I found two elements of her TED talk fascinating. One was her glorious discovery that her prosthetic legs were not just a substitute but desirable in themselves – when a friend, meeting her in the 6 foot legs exclaimed: ‘Oh that is not fair! Why can’t we all change our height like you!’
The other was her forensic dissection of the word ‘disabled’. Thesuarus offers 36 synonyms for the word ‘disabled’ every one of which is negative and/or perjorative – impaired, incapacitated, debilitated, limited, restricted, maimed….. If that is how we think of bodies that are either born, or as a result of some event, have become different, what sort of a detrimental nocebo effect must that have on those bodies? And how might that nocebo effect impair their ability to heal or to cope with whatever challenges life may throw at them?
Linked to the power of a smile
And if words can heal and uplift, what about a smile? The positive feedback loop of smiling is well known. When our smiling muscles contract, they send a signal to our brains which stimulates the production of endorphins or ‘happy hormones’ which, in turn, transmits neuronal signals to the facial muscles to trigger more smiling.

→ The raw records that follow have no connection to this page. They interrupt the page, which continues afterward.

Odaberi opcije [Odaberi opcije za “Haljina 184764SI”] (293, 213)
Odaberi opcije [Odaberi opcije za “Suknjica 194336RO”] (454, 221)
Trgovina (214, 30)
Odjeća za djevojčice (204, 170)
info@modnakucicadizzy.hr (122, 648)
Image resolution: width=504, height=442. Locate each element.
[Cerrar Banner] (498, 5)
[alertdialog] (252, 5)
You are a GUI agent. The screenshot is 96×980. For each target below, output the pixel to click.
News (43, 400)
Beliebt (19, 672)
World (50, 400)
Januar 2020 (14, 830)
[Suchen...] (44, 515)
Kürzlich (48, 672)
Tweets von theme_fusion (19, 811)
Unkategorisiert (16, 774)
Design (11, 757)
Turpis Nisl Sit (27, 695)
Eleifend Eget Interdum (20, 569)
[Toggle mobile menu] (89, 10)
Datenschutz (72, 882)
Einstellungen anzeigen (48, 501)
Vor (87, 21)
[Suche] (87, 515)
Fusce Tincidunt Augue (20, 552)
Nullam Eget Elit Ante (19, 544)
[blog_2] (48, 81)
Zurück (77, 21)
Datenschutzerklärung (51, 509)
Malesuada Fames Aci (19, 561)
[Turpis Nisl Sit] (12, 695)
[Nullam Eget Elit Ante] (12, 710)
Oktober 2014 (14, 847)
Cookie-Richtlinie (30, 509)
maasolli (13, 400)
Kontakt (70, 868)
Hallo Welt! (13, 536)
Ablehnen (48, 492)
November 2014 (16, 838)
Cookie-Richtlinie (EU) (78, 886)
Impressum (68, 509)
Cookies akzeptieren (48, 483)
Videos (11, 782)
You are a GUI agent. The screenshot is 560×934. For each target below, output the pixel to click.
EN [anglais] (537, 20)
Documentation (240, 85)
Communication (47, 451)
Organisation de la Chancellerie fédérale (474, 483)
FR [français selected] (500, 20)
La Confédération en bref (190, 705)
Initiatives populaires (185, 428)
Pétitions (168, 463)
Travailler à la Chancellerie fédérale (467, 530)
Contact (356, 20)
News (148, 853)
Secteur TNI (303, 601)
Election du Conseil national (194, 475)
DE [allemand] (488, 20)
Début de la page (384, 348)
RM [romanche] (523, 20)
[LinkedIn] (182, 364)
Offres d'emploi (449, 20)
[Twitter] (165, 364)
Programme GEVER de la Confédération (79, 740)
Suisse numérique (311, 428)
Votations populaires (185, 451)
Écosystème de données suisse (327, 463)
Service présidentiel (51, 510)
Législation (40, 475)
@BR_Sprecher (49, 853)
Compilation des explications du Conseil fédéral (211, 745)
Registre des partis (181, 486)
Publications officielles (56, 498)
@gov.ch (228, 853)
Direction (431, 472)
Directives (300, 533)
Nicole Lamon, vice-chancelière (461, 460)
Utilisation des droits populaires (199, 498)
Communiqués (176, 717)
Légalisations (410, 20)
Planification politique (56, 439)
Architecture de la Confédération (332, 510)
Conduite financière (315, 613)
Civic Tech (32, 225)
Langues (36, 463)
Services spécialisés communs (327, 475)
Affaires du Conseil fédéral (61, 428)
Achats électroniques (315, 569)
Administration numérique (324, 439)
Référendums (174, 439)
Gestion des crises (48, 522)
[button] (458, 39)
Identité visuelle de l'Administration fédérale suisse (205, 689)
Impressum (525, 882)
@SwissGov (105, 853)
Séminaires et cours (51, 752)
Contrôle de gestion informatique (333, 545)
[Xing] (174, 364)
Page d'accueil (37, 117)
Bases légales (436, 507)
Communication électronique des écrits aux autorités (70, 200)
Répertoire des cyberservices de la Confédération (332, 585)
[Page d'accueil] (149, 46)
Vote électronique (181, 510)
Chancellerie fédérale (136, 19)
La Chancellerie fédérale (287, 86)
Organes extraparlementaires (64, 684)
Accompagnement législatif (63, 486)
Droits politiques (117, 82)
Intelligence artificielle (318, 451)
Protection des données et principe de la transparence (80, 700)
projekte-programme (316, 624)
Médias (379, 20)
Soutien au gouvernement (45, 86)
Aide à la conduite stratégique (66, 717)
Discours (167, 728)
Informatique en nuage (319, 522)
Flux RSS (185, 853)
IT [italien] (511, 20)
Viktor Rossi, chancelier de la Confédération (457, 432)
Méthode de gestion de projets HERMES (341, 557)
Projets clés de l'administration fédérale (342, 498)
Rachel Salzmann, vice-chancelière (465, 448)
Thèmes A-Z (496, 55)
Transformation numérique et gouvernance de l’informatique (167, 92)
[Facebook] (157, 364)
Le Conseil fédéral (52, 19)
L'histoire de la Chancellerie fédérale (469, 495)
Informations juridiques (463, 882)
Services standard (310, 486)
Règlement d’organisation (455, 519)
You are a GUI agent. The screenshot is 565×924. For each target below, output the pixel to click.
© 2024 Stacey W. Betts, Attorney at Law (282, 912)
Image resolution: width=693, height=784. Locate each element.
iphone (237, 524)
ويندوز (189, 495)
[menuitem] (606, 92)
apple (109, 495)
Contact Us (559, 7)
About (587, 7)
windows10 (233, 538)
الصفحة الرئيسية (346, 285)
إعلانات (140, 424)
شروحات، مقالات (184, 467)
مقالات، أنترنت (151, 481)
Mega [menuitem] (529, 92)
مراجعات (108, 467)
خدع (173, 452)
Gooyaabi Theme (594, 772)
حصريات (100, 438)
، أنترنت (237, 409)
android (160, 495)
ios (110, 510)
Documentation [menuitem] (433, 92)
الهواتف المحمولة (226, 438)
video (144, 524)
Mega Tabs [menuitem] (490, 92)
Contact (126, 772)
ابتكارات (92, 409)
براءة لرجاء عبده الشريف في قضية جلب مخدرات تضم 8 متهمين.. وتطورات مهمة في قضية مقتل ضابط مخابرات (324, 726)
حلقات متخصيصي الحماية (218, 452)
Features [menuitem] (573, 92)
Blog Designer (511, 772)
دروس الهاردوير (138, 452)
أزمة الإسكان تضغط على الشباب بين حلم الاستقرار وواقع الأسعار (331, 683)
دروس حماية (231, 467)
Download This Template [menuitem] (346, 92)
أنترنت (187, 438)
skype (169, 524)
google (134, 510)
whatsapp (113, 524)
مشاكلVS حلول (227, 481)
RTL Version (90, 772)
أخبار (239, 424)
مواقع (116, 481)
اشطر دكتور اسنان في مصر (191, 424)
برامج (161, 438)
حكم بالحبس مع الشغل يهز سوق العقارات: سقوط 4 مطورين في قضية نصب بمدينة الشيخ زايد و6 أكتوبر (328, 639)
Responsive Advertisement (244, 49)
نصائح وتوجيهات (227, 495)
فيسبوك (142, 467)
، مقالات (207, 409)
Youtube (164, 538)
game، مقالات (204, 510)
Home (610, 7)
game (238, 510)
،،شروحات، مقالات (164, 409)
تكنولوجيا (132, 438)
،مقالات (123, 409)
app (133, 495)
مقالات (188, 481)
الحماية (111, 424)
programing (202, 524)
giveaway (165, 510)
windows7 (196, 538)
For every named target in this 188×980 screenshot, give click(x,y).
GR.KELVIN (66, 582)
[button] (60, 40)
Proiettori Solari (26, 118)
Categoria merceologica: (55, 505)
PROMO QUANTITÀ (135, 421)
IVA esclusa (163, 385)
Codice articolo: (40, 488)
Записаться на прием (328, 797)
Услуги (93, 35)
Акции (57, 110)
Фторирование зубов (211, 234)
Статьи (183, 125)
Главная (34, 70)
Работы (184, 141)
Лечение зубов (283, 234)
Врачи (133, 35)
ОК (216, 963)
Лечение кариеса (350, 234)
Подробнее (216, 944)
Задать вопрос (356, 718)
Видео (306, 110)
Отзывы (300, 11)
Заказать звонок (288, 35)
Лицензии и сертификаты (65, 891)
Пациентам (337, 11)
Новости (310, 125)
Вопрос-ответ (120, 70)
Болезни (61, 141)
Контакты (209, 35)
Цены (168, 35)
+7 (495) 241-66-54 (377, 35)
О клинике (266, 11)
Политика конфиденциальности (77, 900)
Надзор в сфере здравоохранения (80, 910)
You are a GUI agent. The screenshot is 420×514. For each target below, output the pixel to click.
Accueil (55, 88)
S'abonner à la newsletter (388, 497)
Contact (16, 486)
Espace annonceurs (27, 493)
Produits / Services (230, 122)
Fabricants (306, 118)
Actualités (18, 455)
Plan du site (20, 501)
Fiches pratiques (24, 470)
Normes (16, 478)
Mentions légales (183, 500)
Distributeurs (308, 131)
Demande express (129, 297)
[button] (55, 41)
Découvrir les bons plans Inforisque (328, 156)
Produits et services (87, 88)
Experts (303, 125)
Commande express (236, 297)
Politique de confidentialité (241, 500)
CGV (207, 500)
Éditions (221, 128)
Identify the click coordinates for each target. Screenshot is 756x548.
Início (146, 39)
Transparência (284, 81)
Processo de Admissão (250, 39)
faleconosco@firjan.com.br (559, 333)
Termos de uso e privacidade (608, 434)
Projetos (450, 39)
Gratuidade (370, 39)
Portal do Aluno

And you do not have to be feeling ‘happy’. Because of the positive feeback loop of smiling, contracting the smiling muscles will trigger the positive endorphins in your brain however you feel. It may not get rid of your depression, sadness or even general grumpness, but it might at least improve it – and lower you blood pressure and heart rate at the same time.
And even if it does not improve your day that much, it might improve someone else’s. Seeing other people smile stimulates our mirror neurones to suppress our facial muscle control, and ‘trigger’ us to smile too. So ‘You smile, I smile’ is a scientific fact.